-- start of Supplied records --
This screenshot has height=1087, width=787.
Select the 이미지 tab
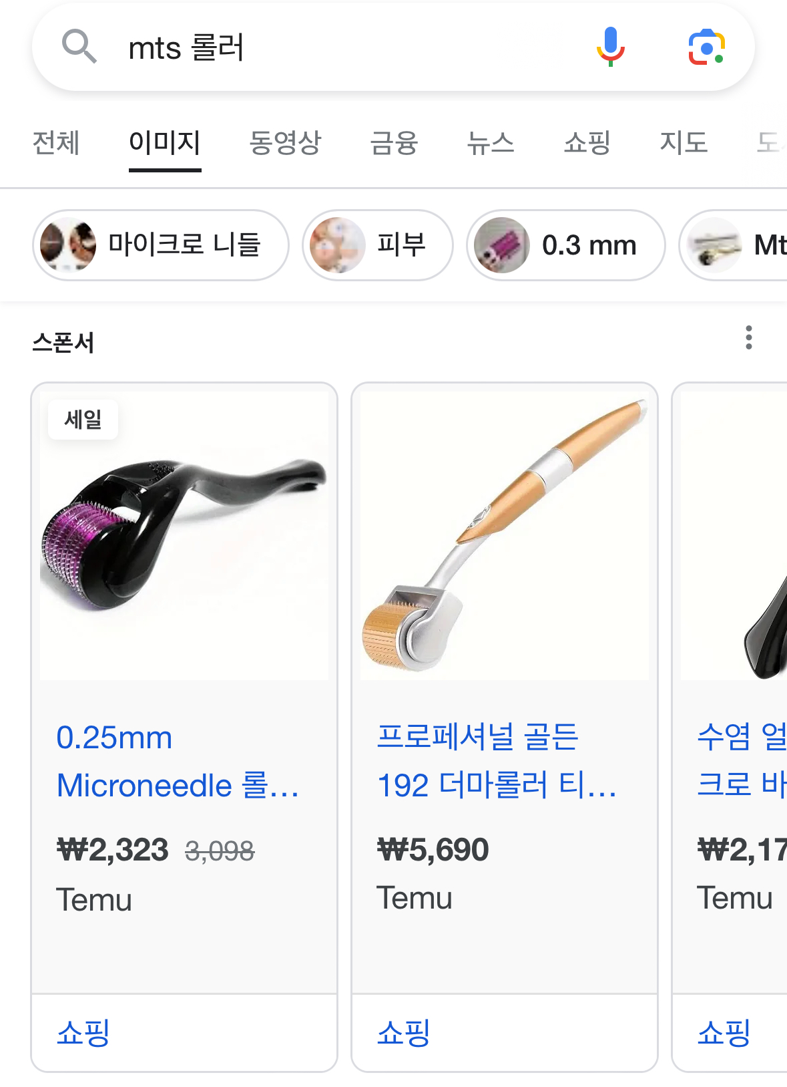coord(165,143)
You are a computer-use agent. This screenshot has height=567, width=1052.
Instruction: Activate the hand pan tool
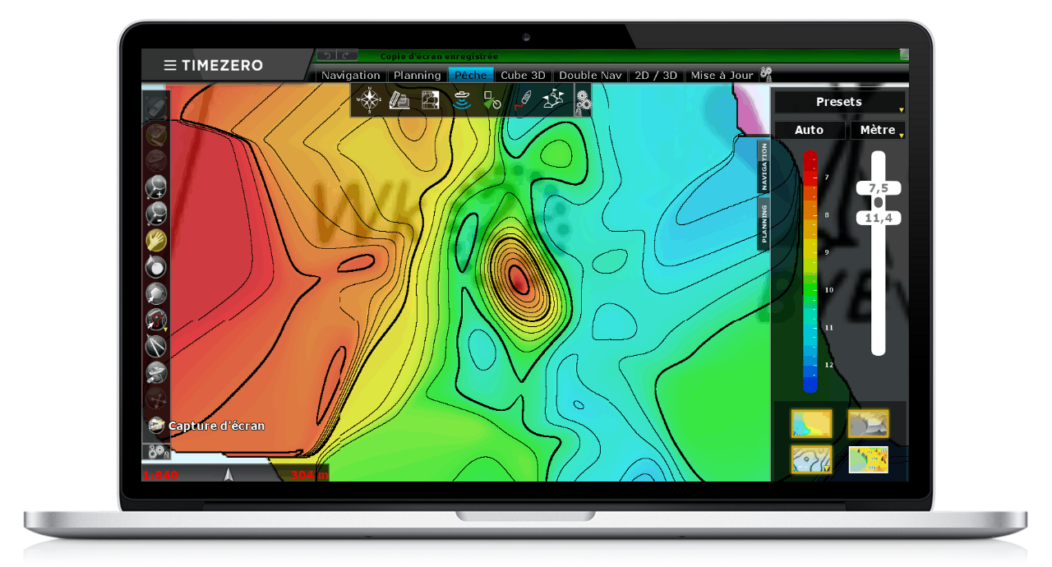[x=155, y=240]
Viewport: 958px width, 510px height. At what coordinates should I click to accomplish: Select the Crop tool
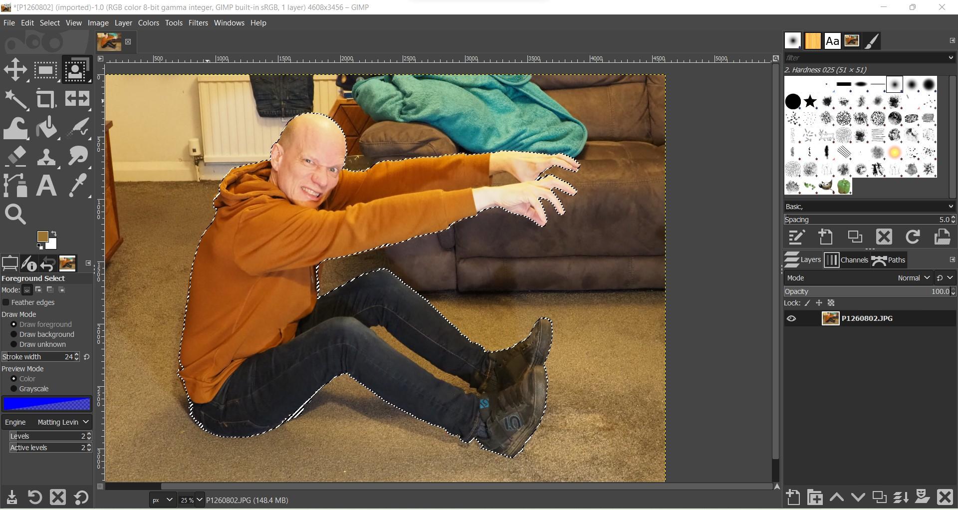click(45, 98)
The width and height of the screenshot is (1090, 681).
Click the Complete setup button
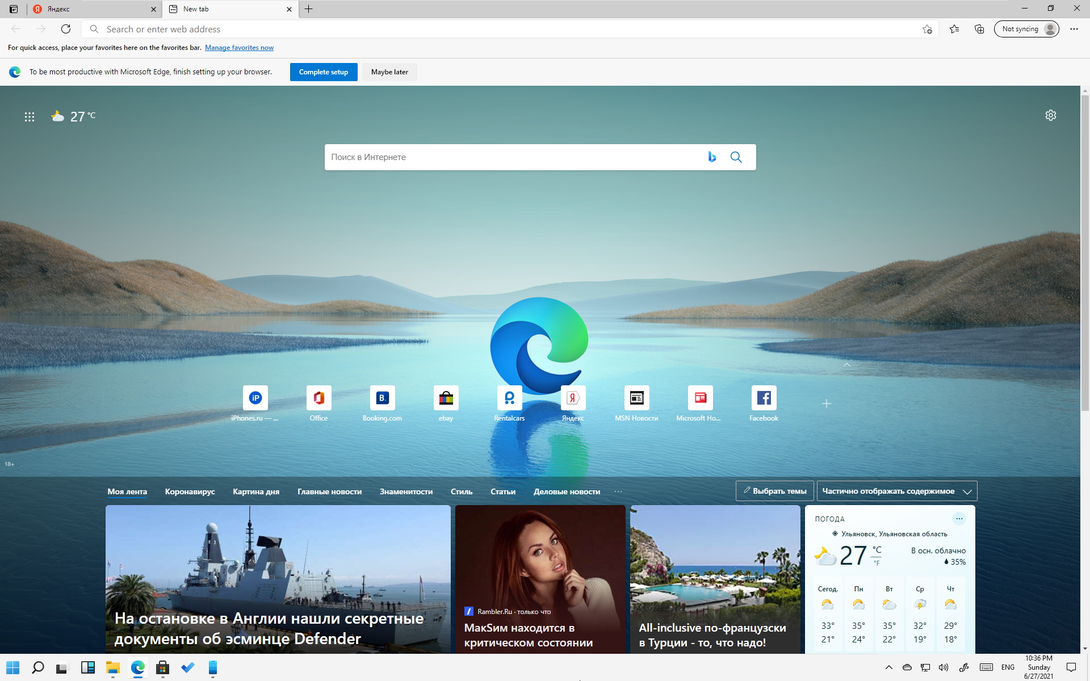[324, 72]
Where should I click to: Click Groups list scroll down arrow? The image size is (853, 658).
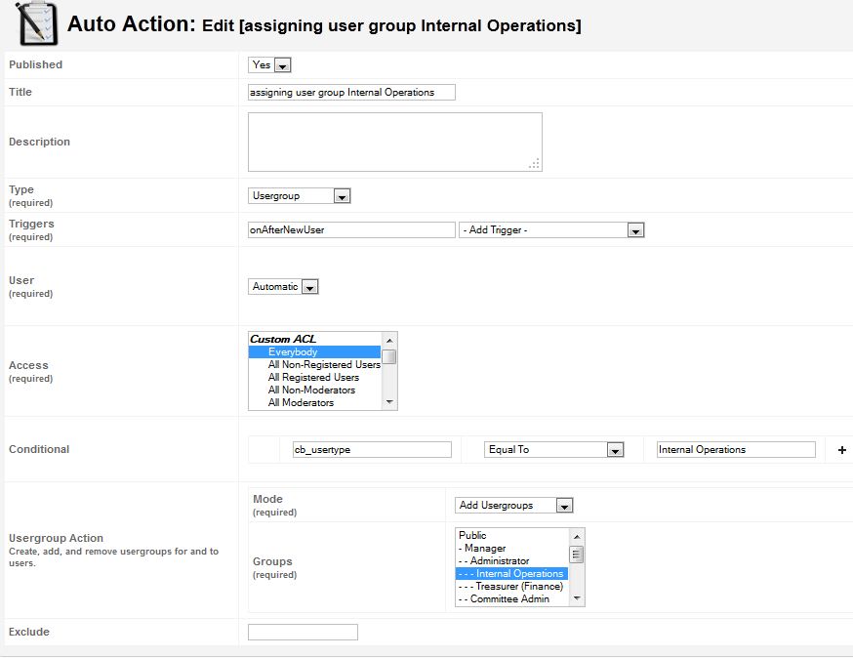(577, 598)
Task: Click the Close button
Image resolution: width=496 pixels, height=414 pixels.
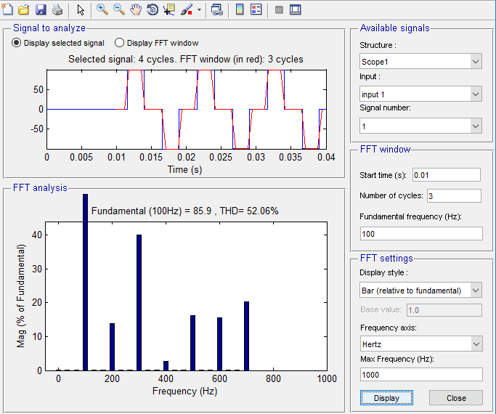Action: (456, 398)
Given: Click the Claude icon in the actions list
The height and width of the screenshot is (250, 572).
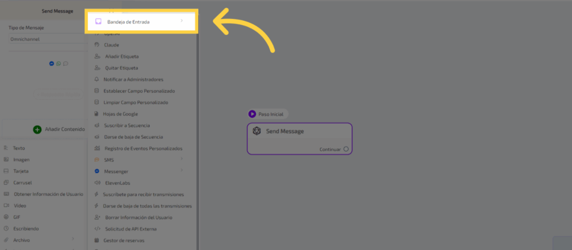Looking at the screenshot, I should point(97,45).
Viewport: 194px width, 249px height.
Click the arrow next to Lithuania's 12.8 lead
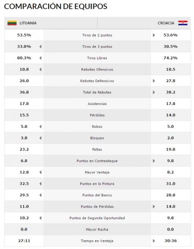(41, 172)
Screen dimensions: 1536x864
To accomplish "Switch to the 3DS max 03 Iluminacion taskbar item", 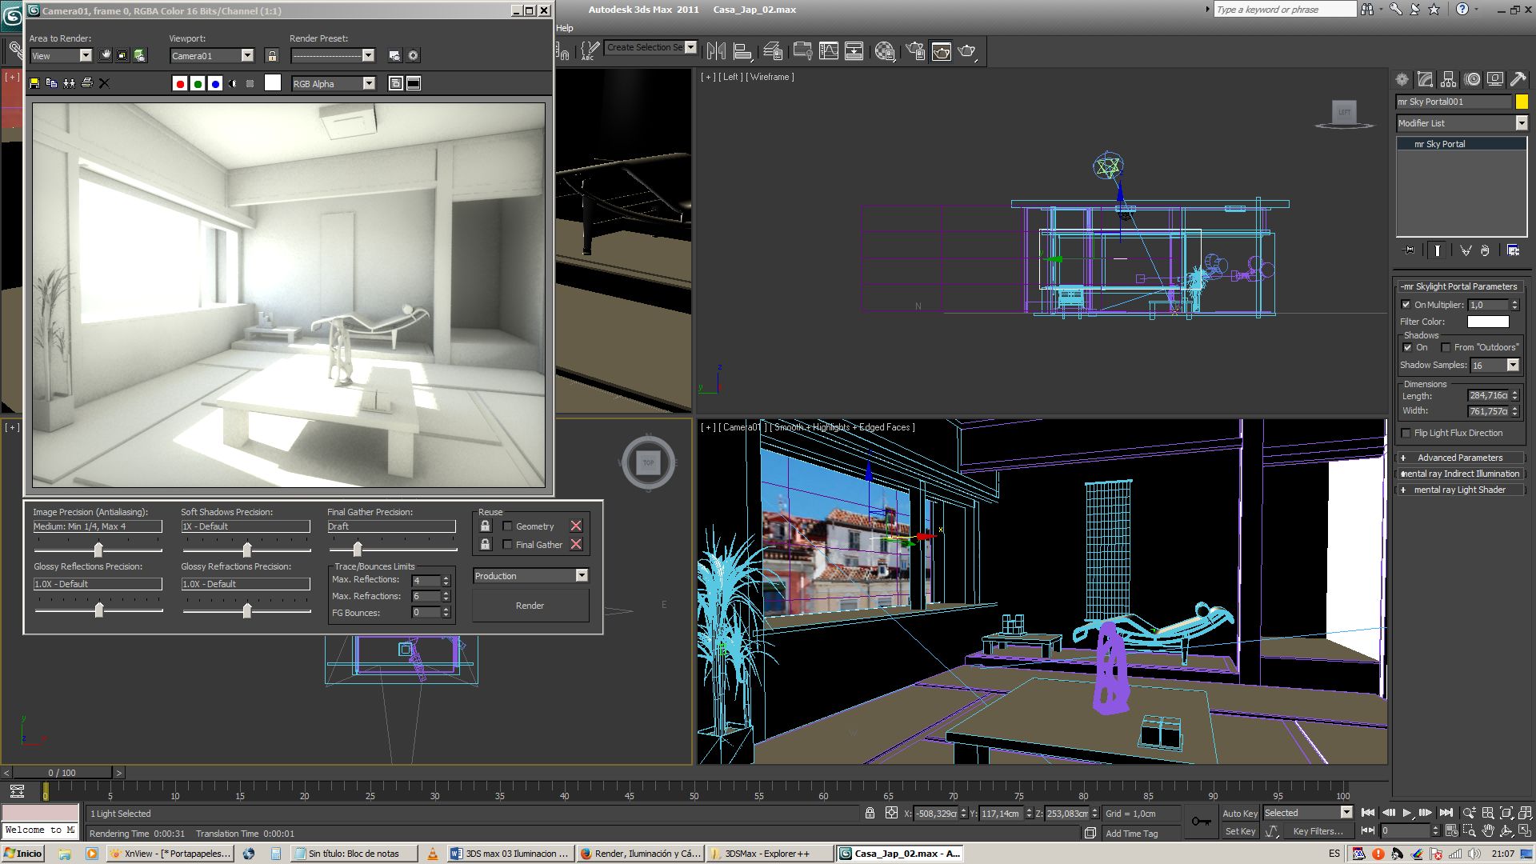I will click(x=510, y=854).
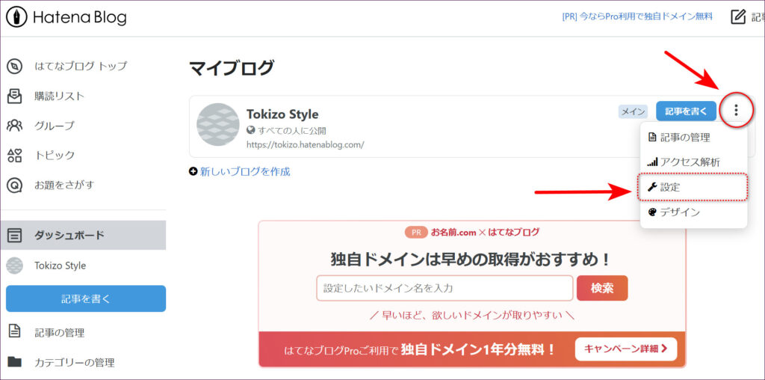Click the 購読リスト inbox icon

tap(14, 96)
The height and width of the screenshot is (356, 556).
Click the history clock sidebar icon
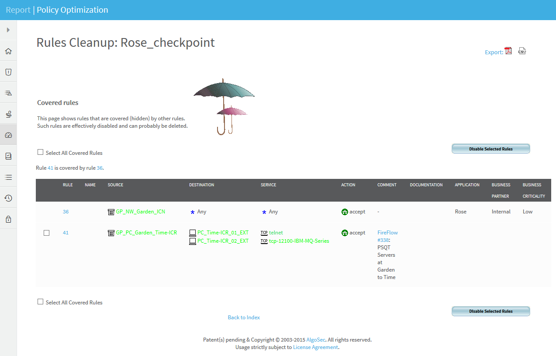pyautogui.click(x=8, y=198)
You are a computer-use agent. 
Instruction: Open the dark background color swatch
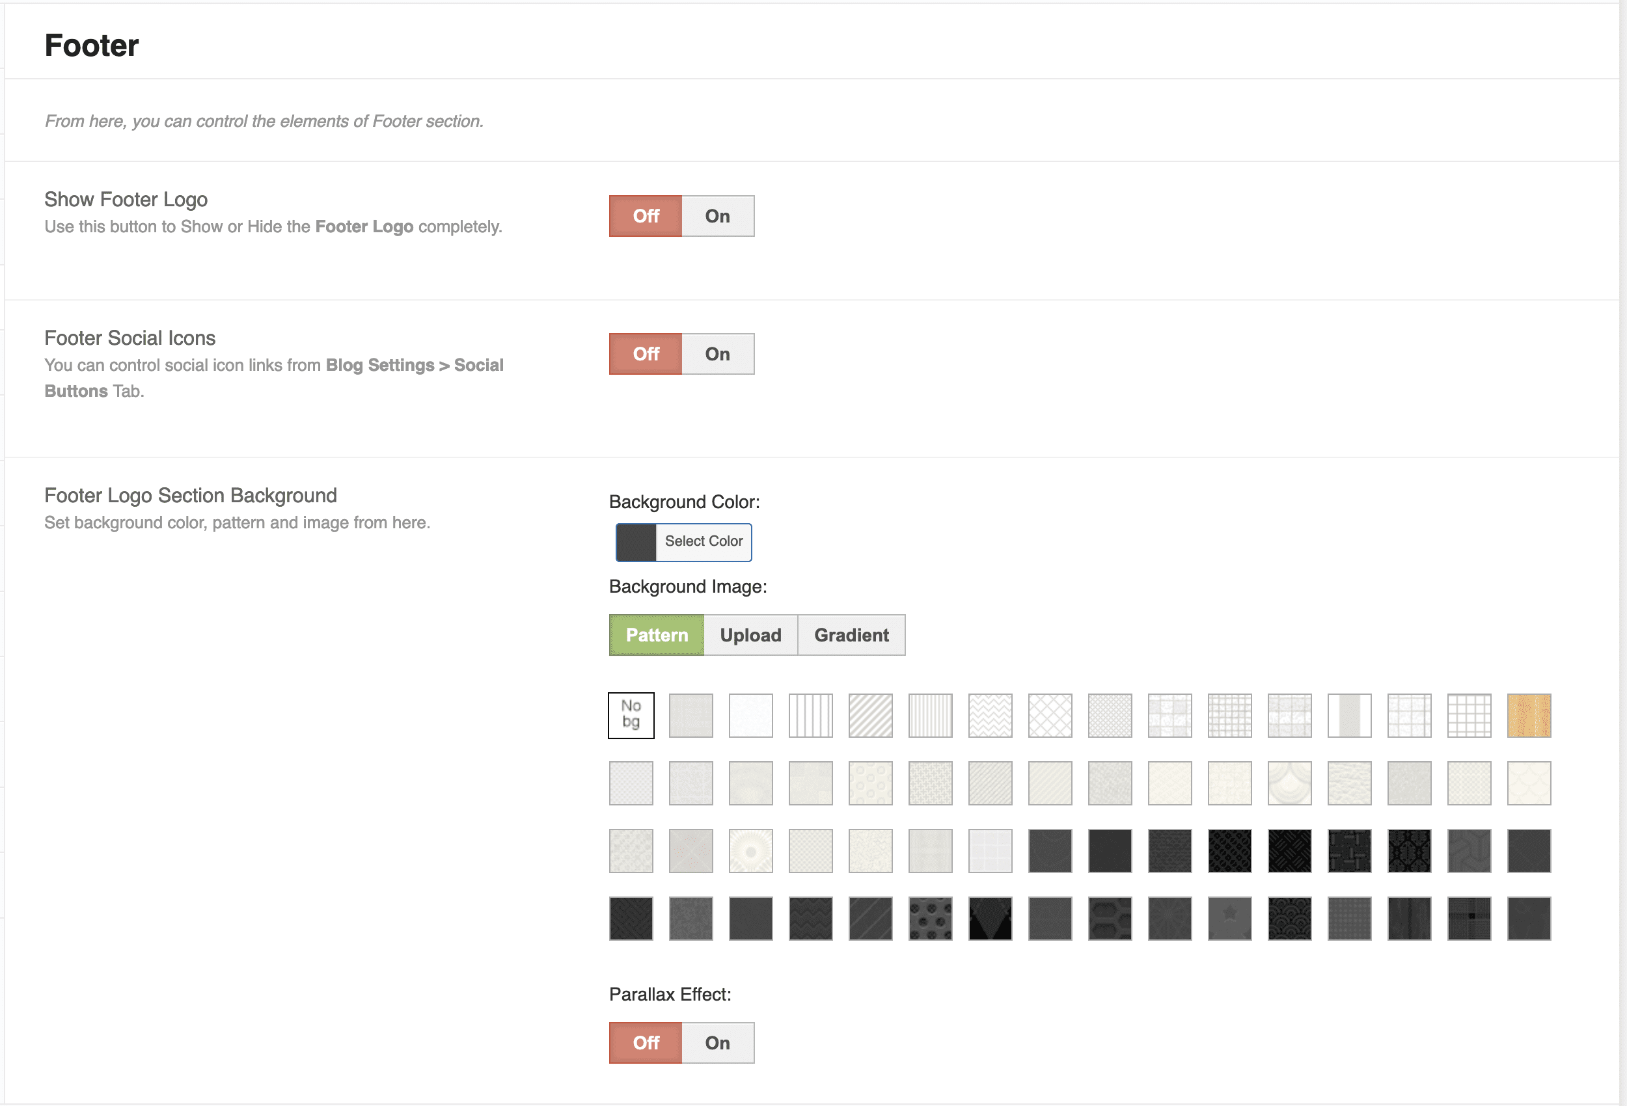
-- end of Supplied records --
| What is asked |
Write out the stretch of the material from the line containing "The height and width of the screenshot is (356, 556)." through the end of the material, including both ends. Omit the pictures from your answer.

| Written solution |
The height and width of the screenshot is (356, 556).
Click the history clock sidebar icon
pyautogui.click(x=8, y=198)
You are a computer-use agent. 
Instruction: Open the dark background color swatch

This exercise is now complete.